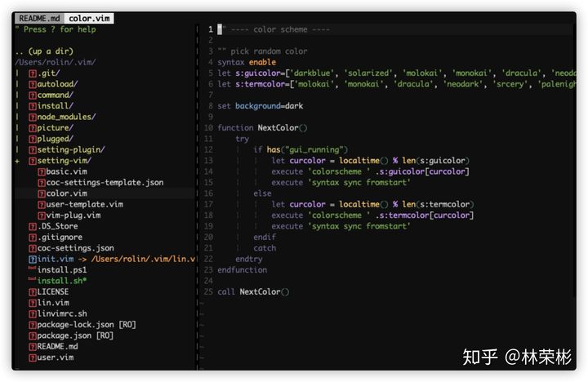The image size is (588, 382).
Task: Expand the node_modules directory
Action: point(62,117)
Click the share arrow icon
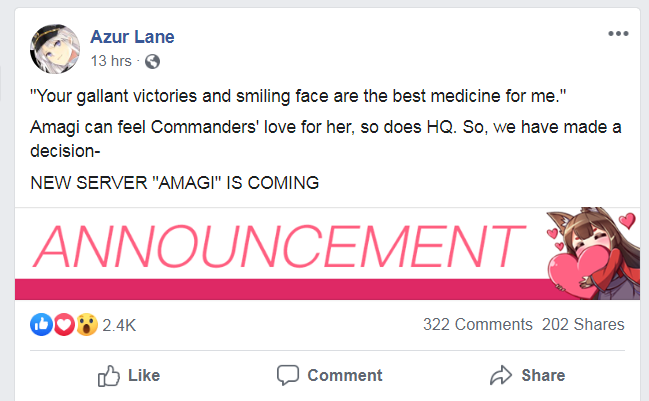 [501, 375]
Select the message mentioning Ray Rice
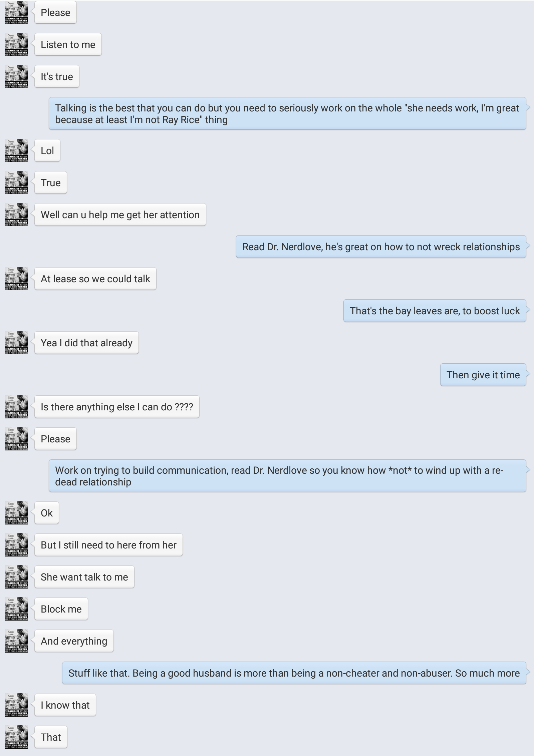The height and width of the screenshot is (756, 534). 287,114
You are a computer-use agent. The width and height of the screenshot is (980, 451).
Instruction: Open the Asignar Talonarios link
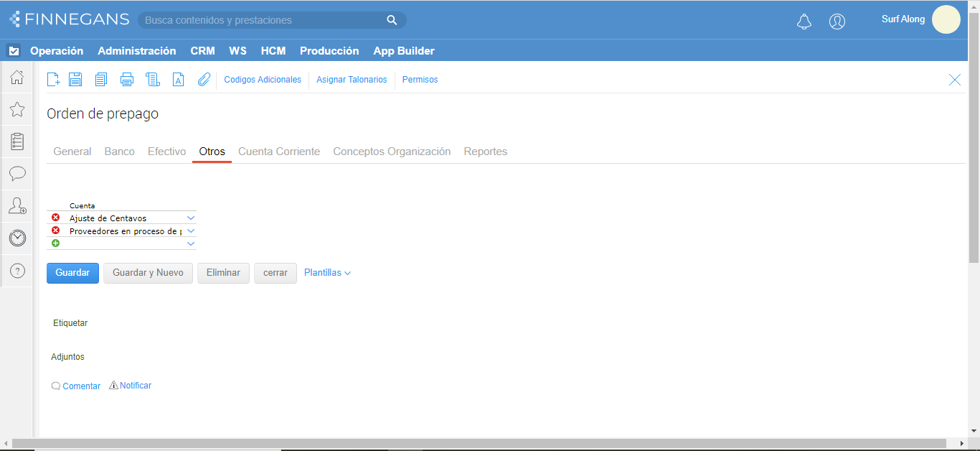pyautogui.click(x=352, y=80)
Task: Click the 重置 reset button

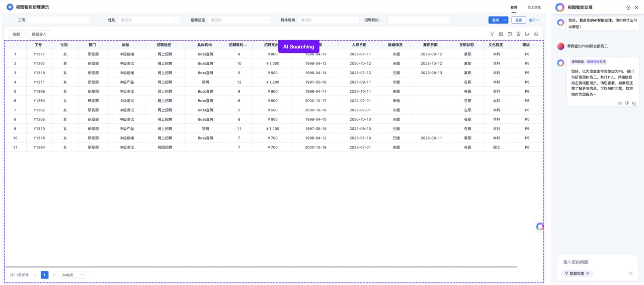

—————

### EXERCISE
Nothing but the lines from the one with "You are a computer-use" through the last line of the records should appear in your answer, each exactly as written and without pictures.

### WRITTEN SOLUTION
You are a computer-use agent. The width and height of the screenshot is (980, 451).
Instruction: Open the Asignar Talonarios link
pyautogui.click(x=352, y=80)
Task: Click the 重置 reset button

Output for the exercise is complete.